Directive: Rewrite the entries below, changing every "Where should I click to" to "Where do I click to" and leaving everything else untouched.
** Start of Available records **
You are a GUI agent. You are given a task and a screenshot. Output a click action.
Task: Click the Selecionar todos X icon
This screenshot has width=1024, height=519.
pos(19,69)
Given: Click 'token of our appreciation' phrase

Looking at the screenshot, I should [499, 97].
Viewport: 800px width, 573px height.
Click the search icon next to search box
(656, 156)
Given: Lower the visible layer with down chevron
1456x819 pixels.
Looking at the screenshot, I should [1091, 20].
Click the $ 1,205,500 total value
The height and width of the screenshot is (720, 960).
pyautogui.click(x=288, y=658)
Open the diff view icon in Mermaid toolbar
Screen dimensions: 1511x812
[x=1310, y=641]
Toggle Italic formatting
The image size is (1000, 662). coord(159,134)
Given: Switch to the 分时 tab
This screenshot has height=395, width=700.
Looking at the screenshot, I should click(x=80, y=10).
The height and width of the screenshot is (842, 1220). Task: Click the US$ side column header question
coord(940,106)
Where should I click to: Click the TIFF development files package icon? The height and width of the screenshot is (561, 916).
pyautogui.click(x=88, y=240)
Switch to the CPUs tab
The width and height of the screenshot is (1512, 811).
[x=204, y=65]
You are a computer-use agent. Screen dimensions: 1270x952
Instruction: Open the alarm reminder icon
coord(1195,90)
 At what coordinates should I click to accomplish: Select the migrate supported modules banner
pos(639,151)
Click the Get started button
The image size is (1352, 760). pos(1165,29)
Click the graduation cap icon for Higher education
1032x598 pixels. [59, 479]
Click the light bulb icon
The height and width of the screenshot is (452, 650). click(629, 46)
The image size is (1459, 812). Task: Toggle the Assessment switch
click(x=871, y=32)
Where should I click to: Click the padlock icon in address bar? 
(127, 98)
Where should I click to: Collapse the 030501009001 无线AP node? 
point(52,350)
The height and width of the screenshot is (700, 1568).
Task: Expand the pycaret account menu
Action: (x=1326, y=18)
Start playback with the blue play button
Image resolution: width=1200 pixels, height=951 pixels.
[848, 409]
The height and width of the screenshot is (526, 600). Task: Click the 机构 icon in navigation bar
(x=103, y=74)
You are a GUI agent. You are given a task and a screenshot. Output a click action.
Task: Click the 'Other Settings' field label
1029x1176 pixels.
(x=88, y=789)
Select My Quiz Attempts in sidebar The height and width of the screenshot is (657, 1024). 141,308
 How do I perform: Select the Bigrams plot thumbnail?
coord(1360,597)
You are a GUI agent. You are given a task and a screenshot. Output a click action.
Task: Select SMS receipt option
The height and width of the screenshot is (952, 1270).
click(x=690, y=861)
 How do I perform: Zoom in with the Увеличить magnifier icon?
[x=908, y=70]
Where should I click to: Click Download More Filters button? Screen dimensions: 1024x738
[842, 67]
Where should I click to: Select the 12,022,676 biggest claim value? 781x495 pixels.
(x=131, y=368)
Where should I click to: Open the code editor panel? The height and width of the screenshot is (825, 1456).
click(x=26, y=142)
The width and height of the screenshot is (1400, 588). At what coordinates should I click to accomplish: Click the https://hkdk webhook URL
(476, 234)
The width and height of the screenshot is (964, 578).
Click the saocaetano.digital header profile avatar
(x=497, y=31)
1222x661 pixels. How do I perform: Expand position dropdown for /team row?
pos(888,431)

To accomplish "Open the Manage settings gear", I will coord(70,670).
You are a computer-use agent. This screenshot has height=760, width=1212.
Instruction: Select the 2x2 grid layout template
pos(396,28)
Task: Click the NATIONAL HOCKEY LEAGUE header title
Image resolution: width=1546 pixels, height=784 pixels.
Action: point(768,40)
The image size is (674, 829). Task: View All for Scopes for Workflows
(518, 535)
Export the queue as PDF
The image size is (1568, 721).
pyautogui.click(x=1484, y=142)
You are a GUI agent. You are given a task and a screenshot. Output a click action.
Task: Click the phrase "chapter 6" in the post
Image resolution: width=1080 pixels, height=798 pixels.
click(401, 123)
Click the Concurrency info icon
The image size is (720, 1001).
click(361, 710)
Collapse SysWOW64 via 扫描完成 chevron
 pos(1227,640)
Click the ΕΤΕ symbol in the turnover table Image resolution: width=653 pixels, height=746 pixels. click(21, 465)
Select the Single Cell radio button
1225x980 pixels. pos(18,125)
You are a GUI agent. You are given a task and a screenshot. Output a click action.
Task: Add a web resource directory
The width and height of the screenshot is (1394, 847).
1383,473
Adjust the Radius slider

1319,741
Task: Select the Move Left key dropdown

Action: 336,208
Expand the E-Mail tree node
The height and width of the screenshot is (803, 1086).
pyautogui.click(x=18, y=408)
** End of Available records **
Written solution:
You are a GUI agent. You are given a task and a screenshot. Output a click action.
Task: Click the Selecionar todos X icon
This screenshot has width=1024, height=519.
pos(19,69)
Given: Click 'token of our appreciation' phrase

Looking at the screenshot, I should [499, 97].
Viewport: 800px width, 573px height.
Click the search icon next to search box
(656, 156)
Given: Lower the visible layer with down chevron
1456x819 pixels.
Looking at the screenshot, I should [1091, 20].
Click the $ 1,205,500 total value
The height and width of the screenshot is (720, 960).
pyautogui.click(x=288, y=658)
Open the diff view icon in Mermaid toolbar
Screen dimensions: 1511x812
[x=1310, y=641]
Toggle Italic formatting
The image size is (1000, 662). coord(159,134)
Given: Switch to the 分时 tab
This screenshot has height=395, width=700.
Looking at the screenshot, I should click(x=80, y=10).
The height and width of the screenshot is (842, 1220). Task: Click the US$ side column header question
coord(940,106)
Where do I click to: Click the TIFF development files package icon? The height and width of the screenshot is (561, 916).
pyautogui.click(x=88, y=240)
Switch to the CPUs tab
The width and height of the screenshot is (1512, 811).
[x=204, y=65]
You are a computer-use agent. Screen dimensions: 1270x952
Instruction: Open the alarm reminder icon
coord(1195,90)
 At what coordinates should I click to accomplish: Select the migrate supported modules banner
pos(639,151)
Click the Get started button
The image size is (1352, 760). pos(1165,29)
Click the graduation cap icon for Higher education
1032x598 pixels. [59, 479]
Click the light bulb icon
The height and width of the screenshot is (452, 650). click(629, 46)
The image size is (1459, 812). Task: Toggle the Assessment switch
click(x=871, y=32)
Where do I click to: Click the padlock icon in address bar? 
(127, 98)
Where do I click to: Collapse the 030501009001 无线AP node? 
point(52,350)
The height and width of the screenshot is (700, 1568).
Task: Expand the pycaret account menu
Action: (x=1326, y=18)
Start playback with the blue play button
Image resolution: width=1200 pixels, height=951 pixels.
[848, 409]
The height and width of the screenshot is (526, 600). Task: Click the 机构 icon in navigation bar
(x=103, y=74)
You are a GUI agent. You are given a task and a screenshot. Output a click action.
Task: Click the 'Other Settings' field label
1029x1176 pixels.
(x=88, y=789)
Select My Quiz Attempts in sidebar The height and width of the screenshot is (657, 1024). 141,308
 How do I perform: Select the Bigrams plot thumbnail?
coord(1360,597)
You are a GUI agent. You are given a task and a screenshot. Output a click action.
Task: Select SMS receipt option
The height and width of the screenshot is (952, 1270).
click(x=690, y=861)
 How do I perform: Zoom in with the Увеличить magnifier icon?
[x=908, y=70]
Where do I click to: Click Download More Filters button? Screen dimensions: 1024x738
[842, 67]
Where do I click to: Select the 12,022,676 biggest claim value? 781x495 pixels.
(x=131, y=368)
Where do I click to: Open the code editor panel? The height and width of the screenshot is (825, 1456).
click(x=26, y=142)
The width and height of the screenshot is (1400, 588). At what coordinates should I click to accomplish: Click the https://hkdk webhook URL
(476, 234)
The width and height of the screenshot is (964, 578).
Click the saocaetano.digital header profile avatar
(x=497, y=31)
1222x661 pixels. How do I perform: Expand position dropdown for /team row?
pos(888,431)

To accomplish "Open the Manage settings gear", I will coord(70,670).
You are a computer-use agent. This screenshot has height=760, width=1212.
Instruction: Select the 2x2 grid layout template
pos(396,28)
Task: Click the NATIONAL HOCKEY LEAGUE header title
Image resolution: width=1546 pixels, height=784 pixels.
Action: point(768,40)
The image size is (674, 829). Task: View All for Scopes for Workflows
(518, 535)
Export the queue as PDF
The image size is (1568, 721).
pyautogui.click(x=1484, y=142)
You are a GUI agent. You are given a task and a screenshot. Output a click action.
Task: Click the phrase "chapter 6" in the post
Image resolution: width=1080 pixels, height=798 pixels.
click(401, 123)
Click the Concurrency info icon
The image size is (720, 1001).
click(361, 710)
Collapse SysWOW64 via 扫描完成 chevron
 pos(1227,640)
Click the ΕΤΕ symbol in the turnover table Image resolution: width=653 pixels, height=746 pixels. click(21, 465)
Select the Single Cell radio button
1225x980 pixels. pos(18,125)
You are a GUI agent. You are given a task and a screenshot. Output a click action.
Task: Add a web resource directory
The width and height of the screenshot is (1394, 847).
1383,473
Adjust the Radius slider

1319,741
Task: Select the Move Left key dropdown

Action: 336,208
Expand the E-Mail tree node
The height and width of the screenshot is (803, 1086).
pyautogui.click(x=18, y=408)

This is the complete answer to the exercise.